Here are a few benefits of endorphins:
- Reduce stress
- Help manage depression
- Aid in weight loss
- Reduce anxiety
- Boost self-esteem
A lack of endorphins can result in depression, moodiness, or anxiety. Fortunately, this can be avoided by exercising for at least 30 minutes a day. You can take a walk, do a high-intensity workout, swim, or hike. Really, as long as it gets you up and active, you’re all good.
3) Do Yoga Or Meditate
Another form of exercise that can help you deal with both physical and emotional pain is yoga or meditation. Yoga and meditation are different from the above exercises, such that they teach you to control your breathing, clear your mind, and stretch any aching or sore muscles. Both yoga and meditation are done at a slower pace, helping you relax, release endorphins, and lower your stress levels.
Many YouTube channels offer free yoga videos that teach viewers how to do poses that target different body parts and are of different lengths, cater to different experience levels, and, yes, even videos that are aimed at helping both physical and emotional pain.
Another great bonus to yoga is that all the poses can be modified depending on experience level, strength, or any health issues that one may have. And, while a typical yoga lesson is between 30 and 90 minutes, there are benefits to be gained from 10- to 20-minute sessions a few times a week, if that’s more doable.
4) Take Supplements
Not all types of pain can be managed by simple lifestyle changes. Thus, it may be time to turn to supplements. Some viable options include the following:
- Devil’s claw root
- Fish oil
- Vitamin D
These kinds of supplements are considered holistic or alternative medicines. What does this mean? Holistic medicine is a medical treatment that takes the patients entire body into consideration, including psychological and social factors that are affecting their health. Alternative medicine is simply used to replace conventional medicine.
There are supplements, such as those by Professional Formulas, that can be purchased online, as can many others. This way, there’s not need to leave the house to find the proper supplements.
5) Seek Therapy Or Support
There are two kinds of therapy—physical therapy for the body, as well as therapy for your mind in the form of sitting down and talking confidentially to someone outside of your family or social circle. While the support of family and friends can be beneficial to your mental health, there are times an outside voice can be of more help.

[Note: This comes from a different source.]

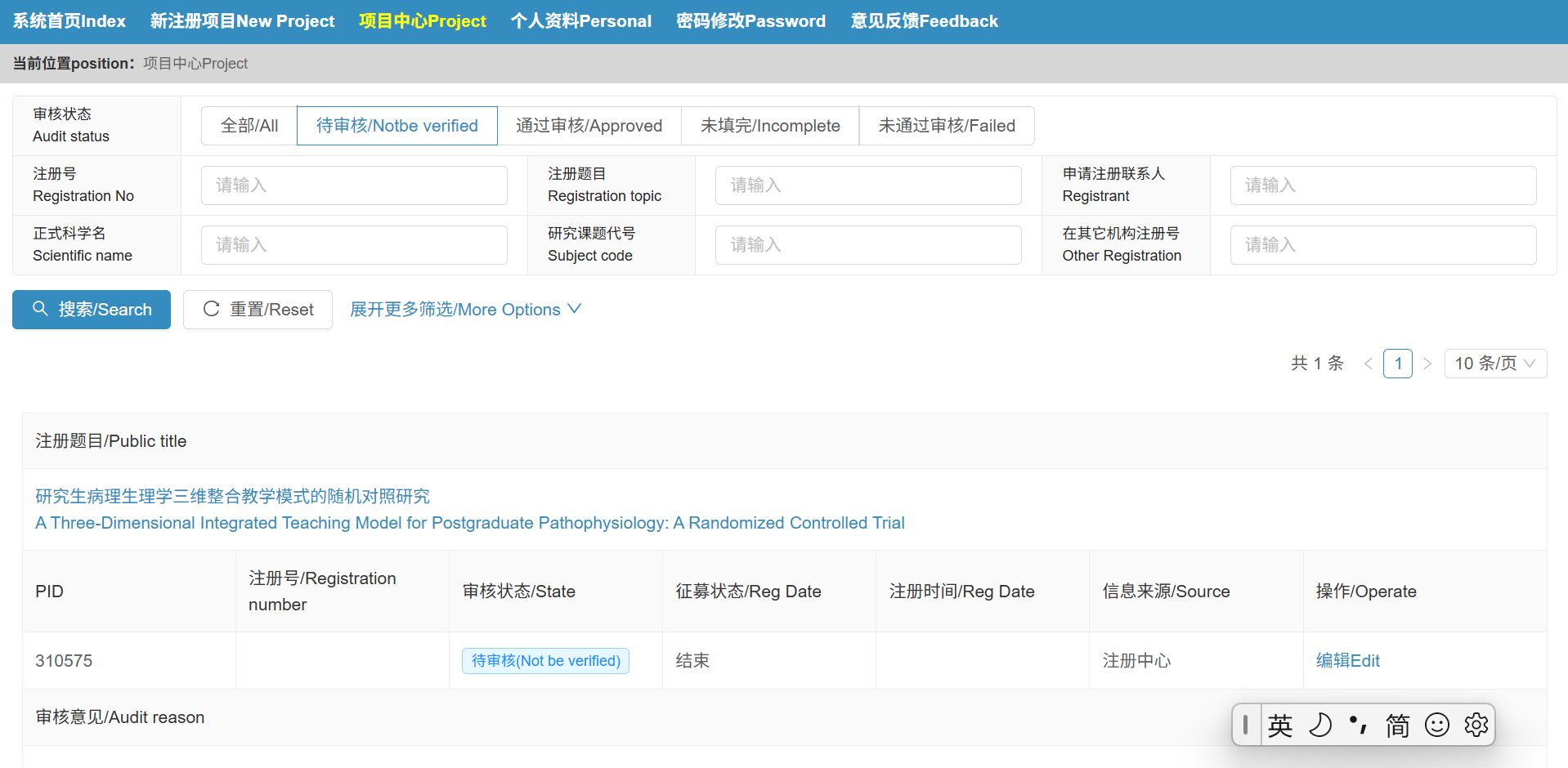The image size is (1568, 768).
Task: Open the 10 条/页 page size dropdown
Action: pyautogui.click(x=1494, y=364)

If it’s emotional pain you’re experiencing due to stress or negative emotions, cognitive therapy could be the answer. It can teach you how to identify the cause of negative thoughts and stressors, and gain control over them.
Counseling, on the one hand, is the process of teaching you how your own mind works. With a licensed professional, you learn to navigate your own feelings, develop good habits, and understand your thoughts more fully. All of these skills can lead to better mental health.
And, then, there’s physical therapy or a pain doctor, which helps to restore and maintain maximum body movement after an injury. Always remember that there’s no shame in consulting a professional and seeking out further help.
Relaxation can be achieved in many different ways: managing your breathing, taking a hot bath, listening to music, doing yoga, and writing, among many others. There’s no one definite way to achieve ultimate relaxation; it’s all a matter of what helps you
When you finally find a form of relaxation that best suits you and implement it on a regular basis, the following benefits will soon follow:
- Lessened muscle tension
- Less aches
- More endorphins released
- Reduced stress
When the body relaxes, your blood pressure, heart rate, and hormone levels go from their heightened levels, which may be causing you pain, back to their normal levels, which are beneficial to your wellbeing.
No matter what form of pain relief you find helpful, what’s important is to identify exactly which treatments work for you and incorporate them into your daily life. There’s no one-size-fits-all solution to pain relief, so explore your options, try different solutions, and when something works, stick with it!